Here it is . . .
. . . the new ride.
Before I get a bunch of hate email, let me explain. It's a Chevy HHR (Which stands for 'Heritage High Roof,' basically a Honda Element in back and, I kid you not, a 1949 Chevy pickup truck in front). It gets 31 miles per gallon (Which I confirmed in a test drive). It's the only vehicle in our household (We're bus riders). It's a GM product (Don't blame me if #6 comes true). And it suits a lifestyle that ought to help keep your health insurance premiums lower (Two bikes fit nicely in the back when the rear seats are down).
I like it. My wife doesn't like it. She agreed to buy it without me having to do any Jedi mind tricking. We've decided to stay married. How I pulled this off . . . I'll never know.
It has XM Radio, a hands free phone, and OnStar which was a surreal way to drive off the lot since the dealer actually reached inside the window and activated it as I was preparing to roll up my window.
"Let's get you up and running," he said as he pressed the little OnStar button on my rear view mirror.
"Thanks," I replied, thinking that maybe he'd just activated something so I could use it if I got caught in an avalanche or locked my keys in the car.
I rolled out onto Silver Spring Drive in a snowstorm . . . feeling good . . . the new ride . . . ohhhhh yeahhhhh.
And then I almost went Depends right there on the new driver's seat . . . . . .
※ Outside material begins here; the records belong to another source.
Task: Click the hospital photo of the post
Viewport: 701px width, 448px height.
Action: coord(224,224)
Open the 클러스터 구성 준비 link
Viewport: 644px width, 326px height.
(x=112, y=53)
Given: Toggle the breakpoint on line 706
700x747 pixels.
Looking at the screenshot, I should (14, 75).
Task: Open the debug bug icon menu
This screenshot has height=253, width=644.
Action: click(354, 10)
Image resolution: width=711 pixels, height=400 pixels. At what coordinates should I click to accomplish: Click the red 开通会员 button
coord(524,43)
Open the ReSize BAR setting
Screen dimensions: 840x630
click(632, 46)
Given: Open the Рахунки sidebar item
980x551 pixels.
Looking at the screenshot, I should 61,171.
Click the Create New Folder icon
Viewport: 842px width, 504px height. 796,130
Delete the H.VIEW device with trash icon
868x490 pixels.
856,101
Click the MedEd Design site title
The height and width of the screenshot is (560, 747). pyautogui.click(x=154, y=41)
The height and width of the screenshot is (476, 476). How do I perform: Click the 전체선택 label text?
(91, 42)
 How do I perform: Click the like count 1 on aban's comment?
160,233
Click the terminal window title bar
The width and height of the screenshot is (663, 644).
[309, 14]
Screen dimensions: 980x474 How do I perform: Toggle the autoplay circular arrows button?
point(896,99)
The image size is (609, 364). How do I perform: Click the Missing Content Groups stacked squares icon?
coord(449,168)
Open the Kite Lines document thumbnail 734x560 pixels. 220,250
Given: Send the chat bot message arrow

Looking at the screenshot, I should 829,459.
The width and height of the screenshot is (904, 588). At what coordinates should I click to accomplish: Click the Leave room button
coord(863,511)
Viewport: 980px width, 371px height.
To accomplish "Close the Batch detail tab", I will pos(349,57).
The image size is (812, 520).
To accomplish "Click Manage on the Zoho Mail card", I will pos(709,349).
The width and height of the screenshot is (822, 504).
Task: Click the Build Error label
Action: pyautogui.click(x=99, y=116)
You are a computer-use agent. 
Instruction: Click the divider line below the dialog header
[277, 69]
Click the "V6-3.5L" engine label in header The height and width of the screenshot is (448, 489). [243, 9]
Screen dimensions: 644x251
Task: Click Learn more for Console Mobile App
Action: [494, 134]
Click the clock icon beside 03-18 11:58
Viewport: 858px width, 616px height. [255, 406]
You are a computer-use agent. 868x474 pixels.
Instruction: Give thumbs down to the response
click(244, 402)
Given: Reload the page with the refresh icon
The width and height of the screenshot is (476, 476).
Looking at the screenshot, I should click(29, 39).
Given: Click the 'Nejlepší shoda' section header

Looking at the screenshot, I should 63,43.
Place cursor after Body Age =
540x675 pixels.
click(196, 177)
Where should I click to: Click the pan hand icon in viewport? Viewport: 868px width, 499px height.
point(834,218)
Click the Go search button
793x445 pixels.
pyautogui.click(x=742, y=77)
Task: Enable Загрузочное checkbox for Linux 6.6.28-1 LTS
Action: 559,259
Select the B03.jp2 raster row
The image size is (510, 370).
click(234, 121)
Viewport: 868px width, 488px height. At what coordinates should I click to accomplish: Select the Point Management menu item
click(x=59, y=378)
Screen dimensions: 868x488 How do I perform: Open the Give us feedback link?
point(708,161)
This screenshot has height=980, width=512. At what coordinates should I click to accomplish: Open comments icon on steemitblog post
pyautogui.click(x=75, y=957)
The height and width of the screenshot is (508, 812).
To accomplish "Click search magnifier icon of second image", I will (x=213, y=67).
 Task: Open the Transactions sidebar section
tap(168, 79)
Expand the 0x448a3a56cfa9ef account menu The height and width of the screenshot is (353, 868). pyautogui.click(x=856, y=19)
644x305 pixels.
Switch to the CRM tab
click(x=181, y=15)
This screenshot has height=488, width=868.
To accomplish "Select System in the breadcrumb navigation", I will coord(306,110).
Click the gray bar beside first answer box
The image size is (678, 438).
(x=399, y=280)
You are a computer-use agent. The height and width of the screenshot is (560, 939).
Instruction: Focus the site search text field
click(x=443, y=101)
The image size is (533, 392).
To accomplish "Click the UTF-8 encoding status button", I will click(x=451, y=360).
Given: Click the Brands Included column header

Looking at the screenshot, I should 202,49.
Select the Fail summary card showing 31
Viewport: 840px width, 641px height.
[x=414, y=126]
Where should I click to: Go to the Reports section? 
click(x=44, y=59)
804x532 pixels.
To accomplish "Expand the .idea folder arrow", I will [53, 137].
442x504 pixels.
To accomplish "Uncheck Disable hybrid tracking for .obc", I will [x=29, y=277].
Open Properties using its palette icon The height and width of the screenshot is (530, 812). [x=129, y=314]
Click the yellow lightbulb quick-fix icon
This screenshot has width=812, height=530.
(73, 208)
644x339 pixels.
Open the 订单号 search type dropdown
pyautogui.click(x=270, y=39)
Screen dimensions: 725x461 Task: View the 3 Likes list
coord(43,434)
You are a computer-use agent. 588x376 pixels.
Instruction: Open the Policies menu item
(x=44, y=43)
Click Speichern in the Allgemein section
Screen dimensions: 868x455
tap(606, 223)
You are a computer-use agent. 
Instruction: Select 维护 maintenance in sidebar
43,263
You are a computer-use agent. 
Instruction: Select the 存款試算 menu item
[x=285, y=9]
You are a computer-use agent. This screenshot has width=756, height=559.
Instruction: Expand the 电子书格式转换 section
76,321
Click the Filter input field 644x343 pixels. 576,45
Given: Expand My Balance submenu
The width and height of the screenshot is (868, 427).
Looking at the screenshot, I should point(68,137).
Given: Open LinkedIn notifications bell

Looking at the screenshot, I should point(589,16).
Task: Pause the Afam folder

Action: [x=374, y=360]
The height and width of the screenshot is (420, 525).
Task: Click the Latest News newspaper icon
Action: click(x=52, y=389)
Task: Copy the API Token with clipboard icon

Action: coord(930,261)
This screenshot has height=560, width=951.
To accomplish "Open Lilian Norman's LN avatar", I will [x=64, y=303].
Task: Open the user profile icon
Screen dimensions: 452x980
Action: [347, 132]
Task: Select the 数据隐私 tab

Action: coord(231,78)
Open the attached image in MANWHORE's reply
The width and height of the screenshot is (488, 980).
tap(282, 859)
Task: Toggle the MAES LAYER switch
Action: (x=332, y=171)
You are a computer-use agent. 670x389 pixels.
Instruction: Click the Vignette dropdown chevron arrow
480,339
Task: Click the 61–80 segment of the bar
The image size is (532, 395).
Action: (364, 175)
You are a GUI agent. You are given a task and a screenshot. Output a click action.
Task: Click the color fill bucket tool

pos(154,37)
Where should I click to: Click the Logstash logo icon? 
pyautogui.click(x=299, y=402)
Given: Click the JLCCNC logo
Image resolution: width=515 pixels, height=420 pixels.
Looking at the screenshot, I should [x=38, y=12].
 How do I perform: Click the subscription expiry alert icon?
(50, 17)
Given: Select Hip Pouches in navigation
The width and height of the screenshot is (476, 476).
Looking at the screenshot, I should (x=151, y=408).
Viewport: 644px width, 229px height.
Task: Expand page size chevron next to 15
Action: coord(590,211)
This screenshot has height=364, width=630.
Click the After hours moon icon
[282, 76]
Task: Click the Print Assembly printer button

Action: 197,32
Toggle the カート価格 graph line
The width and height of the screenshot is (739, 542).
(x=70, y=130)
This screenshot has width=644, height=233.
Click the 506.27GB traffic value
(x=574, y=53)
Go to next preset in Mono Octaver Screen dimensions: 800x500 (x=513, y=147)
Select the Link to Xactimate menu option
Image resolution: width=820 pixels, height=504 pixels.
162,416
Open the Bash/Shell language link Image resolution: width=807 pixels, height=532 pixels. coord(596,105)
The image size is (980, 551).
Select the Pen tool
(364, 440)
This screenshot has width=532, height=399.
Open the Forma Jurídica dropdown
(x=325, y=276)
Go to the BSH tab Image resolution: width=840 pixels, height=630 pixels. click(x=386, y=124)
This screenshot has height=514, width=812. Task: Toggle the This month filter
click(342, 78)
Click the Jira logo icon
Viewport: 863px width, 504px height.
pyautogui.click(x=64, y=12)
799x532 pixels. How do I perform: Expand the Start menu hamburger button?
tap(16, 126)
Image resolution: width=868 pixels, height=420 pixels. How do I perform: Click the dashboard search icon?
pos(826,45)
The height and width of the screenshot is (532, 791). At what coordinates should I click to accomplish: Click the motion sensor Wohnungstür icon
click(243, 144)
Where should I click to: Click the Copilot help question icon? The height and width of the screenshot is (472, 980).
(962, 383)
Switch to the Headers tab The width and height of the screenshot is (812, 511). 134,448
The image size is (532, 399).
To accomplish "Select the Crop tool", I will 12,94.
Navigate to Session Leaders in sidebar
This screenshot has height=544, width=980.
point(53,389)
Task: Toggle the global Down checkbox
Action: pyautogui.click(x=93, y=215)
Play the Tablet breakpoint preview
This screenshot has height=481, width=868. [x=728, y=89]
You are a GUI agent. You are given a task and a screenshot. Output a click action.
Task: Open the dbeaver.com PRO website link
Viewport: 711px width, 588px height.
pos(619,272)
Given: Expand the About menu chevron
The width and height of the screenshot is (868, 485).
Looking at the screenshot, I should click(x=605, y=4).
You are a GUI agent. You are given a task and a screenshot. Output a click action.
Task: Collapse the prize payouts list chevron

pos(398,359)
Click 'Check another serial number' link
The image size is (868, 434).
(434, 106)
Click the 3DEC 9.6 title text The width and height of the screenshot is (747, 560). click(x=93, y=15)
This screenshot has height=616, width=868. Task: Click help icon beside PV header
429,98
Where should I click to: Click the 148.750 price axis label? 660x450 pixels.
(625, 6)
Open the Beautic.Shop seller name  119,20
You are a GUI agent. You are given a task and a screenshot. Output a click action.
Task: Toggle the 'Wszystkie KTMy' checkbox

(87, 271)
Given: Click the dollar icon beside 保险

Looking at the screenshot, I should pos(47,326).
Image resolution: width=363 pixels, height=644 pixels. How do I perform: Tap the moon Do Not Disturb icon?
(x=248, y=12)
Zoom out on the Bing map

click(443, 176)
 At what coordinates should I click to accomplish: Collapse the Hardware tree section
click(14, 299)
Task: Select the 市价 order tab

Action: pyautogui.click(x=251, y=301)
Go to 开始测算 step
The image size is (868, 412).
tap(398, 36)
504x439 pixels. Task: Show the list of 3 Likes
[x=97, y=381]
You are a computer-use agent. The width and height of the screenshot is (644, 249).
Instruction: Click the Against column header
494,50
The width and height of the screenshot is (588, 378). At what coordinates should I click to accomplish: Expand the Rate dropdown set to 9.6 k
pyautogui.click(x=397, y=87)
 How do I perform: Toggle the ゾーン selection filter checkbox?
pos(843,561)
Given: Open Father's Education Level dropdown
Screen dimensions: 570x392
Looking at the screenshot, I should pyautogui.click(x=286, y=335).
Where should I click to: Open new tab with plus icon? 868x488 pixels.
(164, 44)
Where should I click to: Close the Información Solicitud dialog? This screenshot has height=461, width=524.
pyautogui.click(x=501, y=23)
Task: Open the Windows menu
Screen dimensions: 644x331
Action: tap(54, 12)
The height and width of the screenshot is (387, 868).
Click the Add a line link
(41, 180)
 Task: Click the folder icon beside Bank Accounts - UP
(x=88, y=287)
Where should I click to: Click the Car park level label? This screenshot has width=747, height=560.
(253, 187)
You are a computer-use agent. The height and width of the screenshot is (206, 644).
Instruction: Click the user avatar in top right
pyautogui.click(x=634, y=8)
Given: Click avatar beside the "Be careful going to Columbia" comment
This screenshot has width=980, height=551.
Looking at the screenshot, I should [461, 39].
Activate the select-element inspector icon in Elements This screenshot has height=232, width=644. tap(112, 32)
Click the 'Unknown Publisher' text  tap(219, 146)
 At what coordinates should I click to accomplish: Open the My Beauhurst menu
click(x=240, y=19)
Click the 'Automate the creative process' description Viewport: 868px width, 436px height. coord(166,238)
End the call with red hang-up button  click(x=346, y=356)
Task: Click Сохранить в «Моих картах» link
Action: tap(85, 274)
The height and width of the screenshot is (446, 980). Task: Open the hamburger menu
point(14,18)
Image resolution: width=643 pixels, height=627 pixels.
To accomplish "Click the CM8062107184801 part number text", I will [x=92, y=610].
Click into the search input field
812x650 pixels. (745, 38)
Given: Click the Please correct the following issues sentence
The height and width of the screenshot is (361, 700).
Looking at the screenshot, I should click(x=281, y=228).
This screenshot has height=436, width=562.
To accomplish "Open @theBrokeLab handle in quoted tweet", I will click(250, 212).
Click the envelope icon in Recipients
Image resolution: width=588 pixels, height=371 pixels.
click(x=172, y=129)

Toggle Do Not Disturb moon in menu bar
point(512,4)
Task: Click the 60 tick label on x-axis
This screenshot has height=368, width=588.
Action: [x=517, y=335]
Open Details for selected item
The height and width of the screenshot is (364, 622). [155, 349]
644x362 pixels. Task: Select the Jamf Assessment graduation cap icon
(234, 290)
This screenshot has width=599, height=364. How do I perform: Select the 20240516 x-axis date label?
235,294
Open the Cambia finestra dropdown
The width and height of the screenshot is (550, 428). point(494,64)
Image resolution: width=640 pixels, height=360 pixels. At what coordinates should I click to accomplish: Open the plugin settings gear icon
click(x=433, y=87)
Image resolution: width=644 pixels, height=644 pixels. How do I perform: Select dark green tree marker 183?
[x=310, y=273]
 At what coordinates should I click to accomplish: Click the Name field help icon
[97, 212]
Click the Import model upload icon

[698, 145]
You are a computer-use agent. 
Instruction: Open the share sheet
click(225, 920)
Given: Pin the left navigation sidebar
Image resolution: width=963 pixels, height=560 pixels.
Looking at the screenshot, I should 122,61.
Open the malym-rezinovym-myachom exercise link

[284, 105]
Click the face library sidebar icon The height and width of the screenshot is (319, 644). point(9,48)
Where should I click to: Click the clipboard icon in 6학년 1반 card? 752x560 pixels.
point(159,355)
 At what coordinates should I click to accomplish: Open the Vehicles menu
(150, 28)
"Hello Mr. Jacobson, my name is Marsha. How are you enjoying your new Chevy HHR?"
The voice was coming from inside the car.
"Fine," I said, while glancing into the back seat because of that one urban legend.
"I'll tell you what, my aunt bought one last year, and she just loves it."
"Oh," I'm three seconds into meeting Marsha whose bodyless voice is talking to me in a snowstorm in a new purchase that, since I don't own a home, is the most valuable material item I now have, "Awesome."
"You'll have a lot of fun."
"Yeah, I, uhhh, hope to." Screw this. "Hey Marsha?"
"Yes, Mr. Jacobson."
"Where are you right now?"
"I'm at the OnStar call center." This meant nothing.
"Oh. OK." I froze. I couldn't do it. "I guess that makes sense." I couldn't subject her to the harrassment I reserve for telemarketers.
I backed down and submitted. She already had all my information but needed to confirm it. She even knew where I was at.
"I see you're getting ready to get onto the interstate highway," This left me just shy of freaked. I felt like Jack Bauer. I wanted FBI files patched in as I headed out toward the sleeper cell's safehouse.
Except I was going to the Target in Grafton to get winter floor mats.
It kept snowing. Marsha and I kept talking. When we finally said goodbye to each other I went ahead and found all the swear word stations on XM. The Target snack shop popcorn was real good.
Later, I got an iPod jack for the stereo on sale at Best Buy. I tried to find Marsha to tell her about it, but I got some other guy at a different call center. He didn't know her.